While I’m happy to see this, I’ve always thought this was an elusive thing to show, primarily because any passengers diverted from their cars were likely to be replaced from a pool of latent demand (I strongly suspect that Highway 26 in the Portland region works this way). So High Capacity Transit’s big benefit was in absorbing new demand in a corridor, not in diverting existing demand.

But maybe, and I’m just guessing here, in the light of declines in driving nationally, the pool of latent demand is diminished and we can actually show HCT taking demand away from SOVs. Wouldn’t that be nice!


4 responses to “Validation?”

  1. Is it possible that theres two types of demand for roads- elastic and inelastic? Im thinking of the difference between going to work, vs random side trips.

    If you commute to work, then you probably dont have a choice about how much you travel- you have to make that trip every week day, twice a day. On the other hand, a weekend jaunt to the coast can easily be avoided or expanded depending on how bad the traffic is. So a light rail line that follows commuting routes could reduce traffic by switching commuters from road to rail, but if it doesnt, the drivers it gets off the road will quickly be replaced by induced demand.

    • Charlie,

      The “random side trips” that LRT captures — mostly because folks live right alongside it and only have to transfer at most once — are often in the middle of the day or during the evening. Such trips made in the morning peak are almost non-existent. As such, their diversion to LRT really contributes nothing to any reduction in congestion that the trains may provide except perhaps a bit in the PM peak.

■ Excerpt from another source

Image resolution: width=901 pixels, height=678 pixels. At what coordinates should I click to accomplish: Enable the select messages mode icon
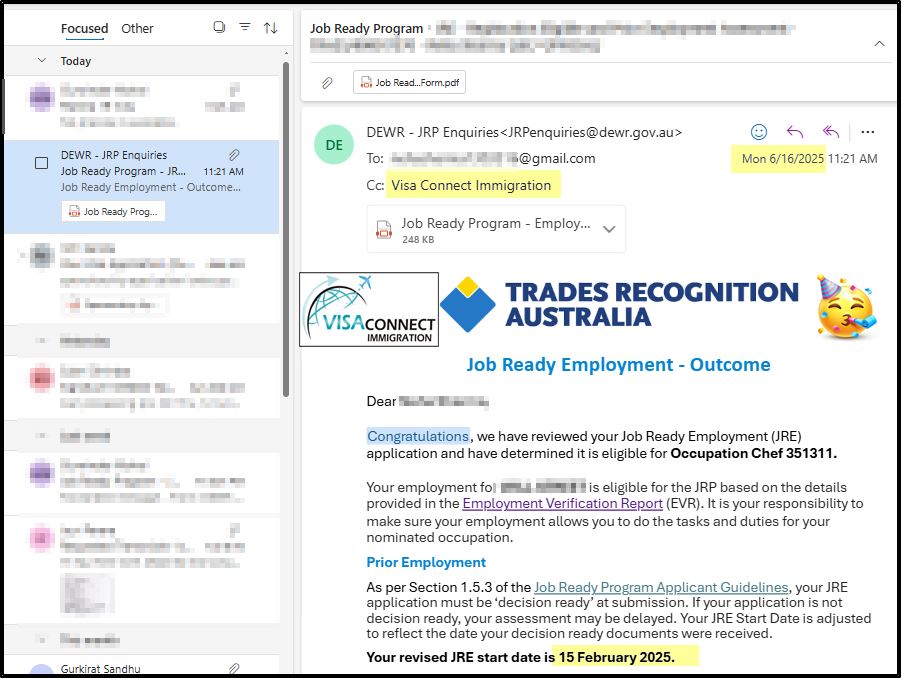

      High capacity transit is good for two things: in almost any city with significant peak hour corridor congestion it can “chop the top off the peak”. In that it basically competes with reserved lane express buses and can’t be justified unless there is right of way available to the trains that doesn’t work for buses or volumes which would make bus operation unreliable and expensive.

      An example here is Portland is the Robertson Tunnel. Such a facility would never have been built for buses, so they’d still be caught in the epochal congestion on the Sunset; there’s no room for a busway along it.

      In any case, LRT diverts only a relatively small extra proportion of auto trips than does high quality express buses.

      However, the second affect of HCT is to produce a “string of pearls” along its route IF GOVERNMENT WILL ALLOW IT. Where it does so it genuinely reduces automobile trips by eliminating the need for them. Over time both residences and work locations cluster around the train line, making it a “one-seat” ride for an ever greater number of people.

      That is the best way for commutation congestion to be reduced. As long as an urban region is smear sprawl without dense nodes transit will always suffer in comparison to driving.

  2. That study was for a specific destination (a university) where that university handed out hundreds of free passes for its employees to use it.

    Salt Lake city has nothing in common with any large city on the west coast.

    It’s nothing but light rail fanatics grasping at straws.

    Furthermore the only reason driving is declining is the price of gas, it has nothing to do with public transit

    • The only reason? That’s a pretty bold statement, considering you gave nothing to back it up.